Faites le zéro

Raphaël Korn-Adler
Vivement le voyage, les nouveaux horizons, le Nord mythique! Ils ne parlent ni l'anglais ni le français? Qu'importe! N'ont-ils pas les cartes de crédit qui parlent toutes les langues? Et le téléphone, cette merveille, permet toujours de trouver de l'aide. Alors, partons, la vie est belle!
C'est aussi l'histoire d'un cauchemard de voyageur qui tombe malade à l'étranger, et qui à la suite d'une erreur administrative, se retrouve privé de son argent, ce qui équivaut à la perte de ses droits comme personne.
«Lucio avait une forte fièvre. Ses yeux rouges brillaient d'un mauvais feu. Des taches incarnates s'étendaient sur ses pommettes. Quand il ne toussait pas, il tremblait de tous ses membres.
- Un médecin, balbutia-t-il. Il faut que tu appelles un médecin. Je ne me sens vraiment pas bien.
Il ferma les yeux. La toux le secoua encore une fois.
- Voici ce que tu vas faire. Tu vas téléphoner à l'administrateur de notre carte de crédit. Comme nous avons acheté nos billets d'avion avec la carte, nous avons droit à une assurance-maladie. Tu leur demanderas comment il faut procéder pour obtenir une consult...
Le reste de la phrase se perdit dans un gargouillis suivi d'une nouvelle crise de toux. Il reprit son souffle.
- Il y a des aspirines dans les poches de mon manteau. Donne-m'en deux, s'il te plaît.

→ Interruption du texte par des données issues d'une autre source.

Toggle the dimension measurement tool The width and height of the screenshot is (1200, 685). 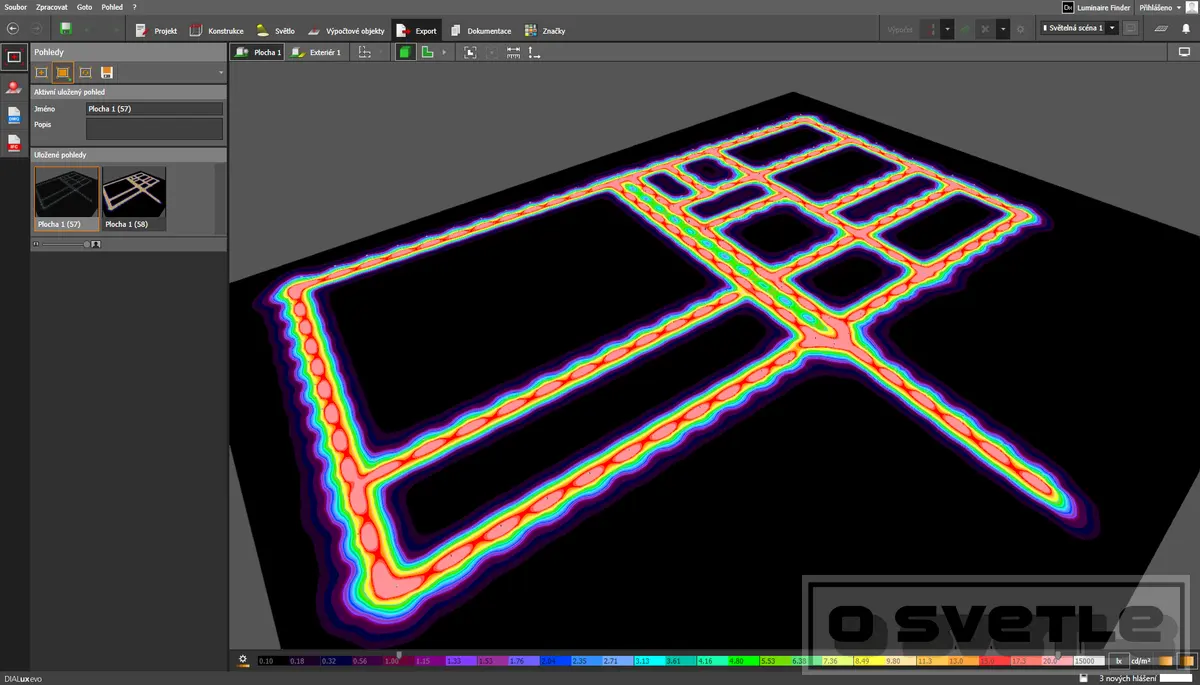[x=513, y=52]
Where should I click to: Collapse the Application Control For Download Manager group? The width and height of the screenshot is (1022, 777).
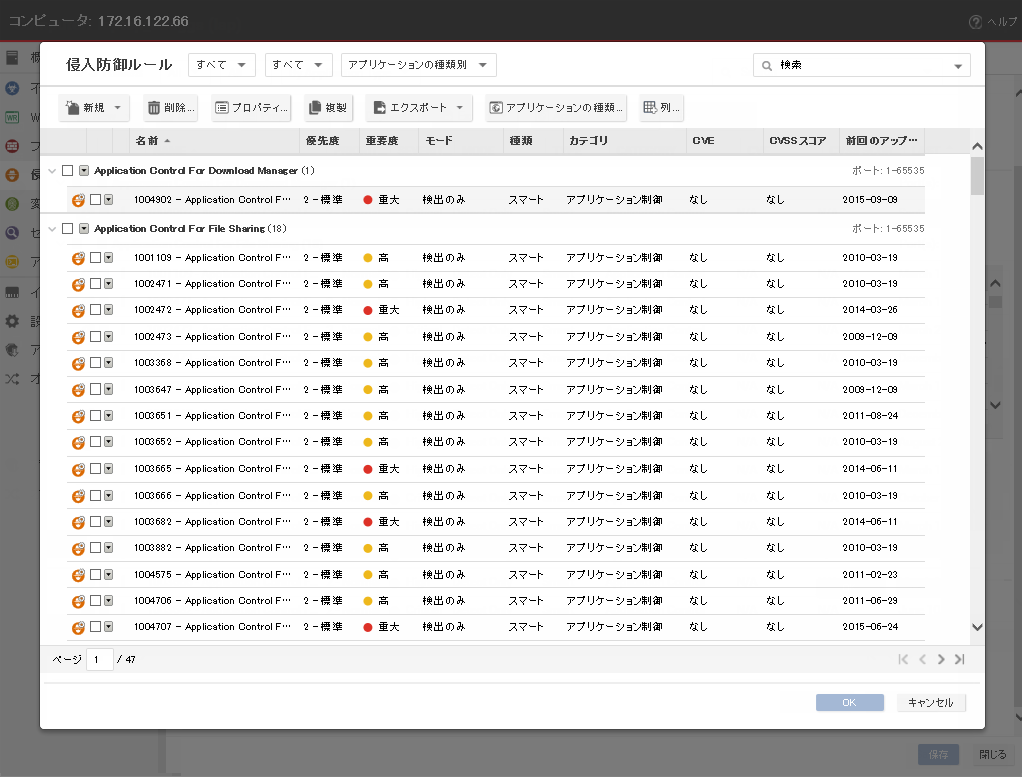[52, 171]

Maria ne savait pas ce qu'elle redoutait le plus. Cette subite maladie de son mari ou la perspective de devoir affronter un téléphone dans ce pays où elle ne comprenait personne.
ne comprenait personne. Elle mit les comprimés dans la bouche de Lucio, souleva sa tête et l'obligea à boire un grand verre d'eau.
- Il y a un numéro gravé sur la carte, pour les urgences. Tu peux demander l'aide d'un employé qui parle portugais. Il te dira quoi faire.
- Mais comment fait-on pour parler avec les autres, avec ceux qui ne parlent pas le portugais?
Elle pleurait presque, complètement désemparée, comme un enfant auquel on demande de traverser un couloir mal illuminé. Il réussit à sourire.
- Tu décroches l'appareil, tu composes le numéro et tu dis "allô".
- Cesse de te moquer de moi.
Ses yeux se remplissaient de larmes.
- Achète une carte et appelle d'une cabine téléphonique. Ça reviendra beaucoup moins cher que d'employer cet appareil, dit-il en désignant du menton le combiné de la chambre.»